§ **What to do**
Pick out every line below that contains the word "nearest", matching its case exactly, and copy each such line in full.

§ **Listed records**
==========

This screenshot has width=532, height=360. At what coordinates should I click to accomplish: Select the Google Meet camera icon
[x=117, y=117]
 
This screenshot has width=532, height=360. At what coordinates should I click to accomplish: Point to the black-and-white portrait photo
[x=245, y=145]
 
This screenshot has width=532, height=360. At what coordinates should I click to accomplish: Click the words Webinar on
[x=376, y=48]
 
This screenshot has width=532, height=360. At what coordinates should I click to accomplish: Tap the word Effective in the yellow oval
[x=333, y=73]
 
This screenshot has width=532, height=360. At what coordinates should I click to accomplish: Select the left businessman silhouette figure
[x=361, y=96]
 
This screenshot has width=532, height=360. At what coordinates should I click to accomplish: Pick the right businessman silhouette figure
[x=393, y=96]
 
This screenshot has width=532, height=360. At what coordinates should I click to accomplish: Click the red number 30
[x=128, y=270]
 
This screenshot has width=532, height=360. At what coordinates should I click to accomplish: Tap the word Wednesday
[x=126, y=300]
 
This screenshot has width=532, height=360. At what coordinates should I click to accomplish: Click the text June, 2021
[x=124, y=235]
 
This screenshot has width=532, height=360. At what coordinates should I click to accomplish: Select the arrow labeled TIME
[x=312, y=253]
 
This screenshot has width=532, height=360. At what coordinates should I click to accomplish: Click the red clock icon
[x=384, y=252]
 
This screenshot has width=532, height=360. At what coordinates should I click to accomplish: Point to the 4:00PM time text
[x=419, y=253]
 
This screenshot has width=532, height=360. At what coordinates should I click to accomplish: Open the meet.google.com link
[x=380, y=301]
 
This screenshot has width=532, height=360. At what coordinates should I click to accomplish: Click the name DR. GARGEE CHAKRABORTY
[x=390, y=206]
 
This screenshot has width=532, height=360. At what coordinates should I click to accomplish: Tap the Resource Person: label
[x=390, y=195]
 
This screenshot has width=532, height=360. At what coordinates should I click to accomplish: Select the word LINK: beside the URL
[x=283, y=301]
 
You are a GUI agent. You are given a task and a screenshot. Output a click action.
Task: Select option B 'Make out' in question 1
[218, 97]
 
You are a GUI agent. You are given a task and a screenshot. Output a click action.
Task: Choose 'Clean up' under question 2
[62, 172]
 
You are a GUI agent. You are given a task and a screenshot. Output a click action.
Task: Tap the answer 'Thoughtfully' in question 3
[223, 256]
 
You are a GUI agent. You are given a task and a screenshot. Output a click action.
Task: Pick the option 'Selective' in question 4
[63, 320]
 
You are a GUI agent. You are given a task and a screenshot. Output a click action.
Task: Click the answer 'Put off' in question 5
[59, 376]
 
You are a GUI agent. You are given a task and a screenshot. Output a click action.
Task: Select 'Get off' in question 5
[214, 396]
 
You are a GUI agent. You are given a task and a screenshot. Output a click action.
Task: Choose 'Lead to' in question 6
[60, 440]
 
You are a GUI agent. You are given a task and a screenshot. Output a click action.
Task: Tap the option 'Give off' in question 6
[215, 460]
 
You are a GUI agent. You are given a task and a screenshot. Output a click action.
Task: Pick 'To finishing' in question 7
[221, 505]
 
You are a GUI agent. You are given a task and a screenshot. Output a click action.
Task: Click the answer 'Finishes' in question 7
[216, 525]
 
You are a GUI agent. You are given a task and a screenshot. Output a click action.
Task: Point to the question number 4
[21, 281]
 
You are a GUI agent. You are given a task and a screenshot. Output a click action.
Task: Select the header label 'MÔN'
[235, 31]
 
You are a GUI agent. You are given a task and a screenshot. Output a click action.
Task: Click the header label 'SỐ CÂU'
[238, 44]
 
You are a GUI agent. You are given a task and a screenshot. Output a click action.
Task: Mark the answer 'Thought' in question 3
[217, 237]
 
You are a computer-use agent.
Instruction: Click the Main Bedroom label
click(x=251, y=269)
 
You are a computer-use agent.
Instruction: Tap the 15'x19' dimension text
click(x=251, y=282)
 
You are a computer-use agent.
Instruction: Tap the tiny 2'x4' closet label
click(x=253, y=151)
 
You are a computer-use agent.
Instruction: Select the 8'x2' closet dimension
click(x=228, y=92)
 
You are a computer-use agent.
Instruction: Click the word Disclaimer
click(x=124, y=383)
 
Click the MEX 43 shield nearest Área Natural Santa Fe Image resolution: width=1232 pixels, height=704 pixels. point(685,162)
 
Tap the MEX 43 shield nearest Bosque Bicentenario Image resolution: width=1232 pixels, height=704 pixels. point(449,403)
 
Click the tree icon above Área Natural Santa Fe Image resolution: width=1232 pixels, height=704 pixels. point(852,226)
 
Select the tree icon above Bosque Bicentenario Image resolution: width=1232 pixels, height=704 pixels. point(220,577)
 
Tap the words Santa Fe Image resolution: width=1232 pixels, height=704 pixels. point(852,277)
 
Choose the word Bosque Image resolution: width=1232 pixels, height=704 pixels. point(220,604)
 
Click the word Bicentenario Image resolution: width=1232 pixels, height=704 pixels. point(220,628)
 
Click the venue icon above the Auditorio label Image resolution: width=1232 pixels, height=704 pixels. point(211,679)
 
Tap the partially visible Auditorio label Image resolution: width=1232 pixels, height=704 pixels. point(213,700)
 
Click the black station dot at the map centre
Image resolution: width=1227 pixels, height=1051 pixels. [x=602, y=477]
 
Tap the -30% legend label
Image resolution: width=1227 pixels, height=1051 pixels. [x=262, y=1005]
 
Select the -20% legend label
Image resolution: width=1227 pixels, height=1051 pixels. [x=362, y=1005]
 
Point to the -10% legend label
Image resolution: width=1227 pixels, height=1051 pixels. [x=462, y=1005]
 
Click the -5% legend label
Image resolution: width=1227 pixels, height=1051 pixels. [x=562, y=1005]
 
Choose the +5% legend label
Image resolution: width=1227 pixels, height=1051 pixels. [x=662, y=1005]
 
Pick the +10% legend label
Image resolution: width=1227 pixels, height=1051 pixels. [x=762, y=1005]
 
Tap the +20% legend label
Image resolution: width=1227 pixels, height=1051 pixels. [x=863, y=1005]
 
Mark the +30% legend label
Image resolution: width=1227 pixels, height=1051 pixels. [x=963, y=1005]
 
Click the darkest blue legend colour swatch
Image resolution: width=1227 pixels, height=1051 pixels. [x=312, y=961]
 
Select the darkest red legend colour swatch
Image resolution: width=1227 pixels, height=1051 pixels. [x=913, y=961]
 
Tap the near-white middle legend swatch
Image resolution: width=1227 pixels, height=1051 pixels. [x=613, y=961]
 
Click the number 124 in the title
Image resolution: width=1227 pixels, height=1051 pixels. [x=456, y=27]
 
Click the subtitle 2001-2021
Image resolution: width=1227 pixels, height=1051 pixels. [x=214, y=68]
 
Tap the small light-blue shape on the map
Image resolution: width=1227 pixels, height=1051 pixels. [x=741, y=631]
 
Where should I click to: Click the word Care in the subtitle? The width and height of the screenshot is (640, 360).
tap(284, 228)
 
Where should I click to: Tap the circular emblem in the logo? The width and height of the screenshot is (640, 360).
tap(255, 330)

==========

§ **Written solution**
Click the MEX 43 shield nearest Área Natural Santa Fe Image resolution: width=1232 pixels, height=704 pixels. point(685,162)
Tap the MEX 43 shield nearest Bosque Bicentenario Image resolution: width=1232 pixels, height=704 pixels. point(449,403)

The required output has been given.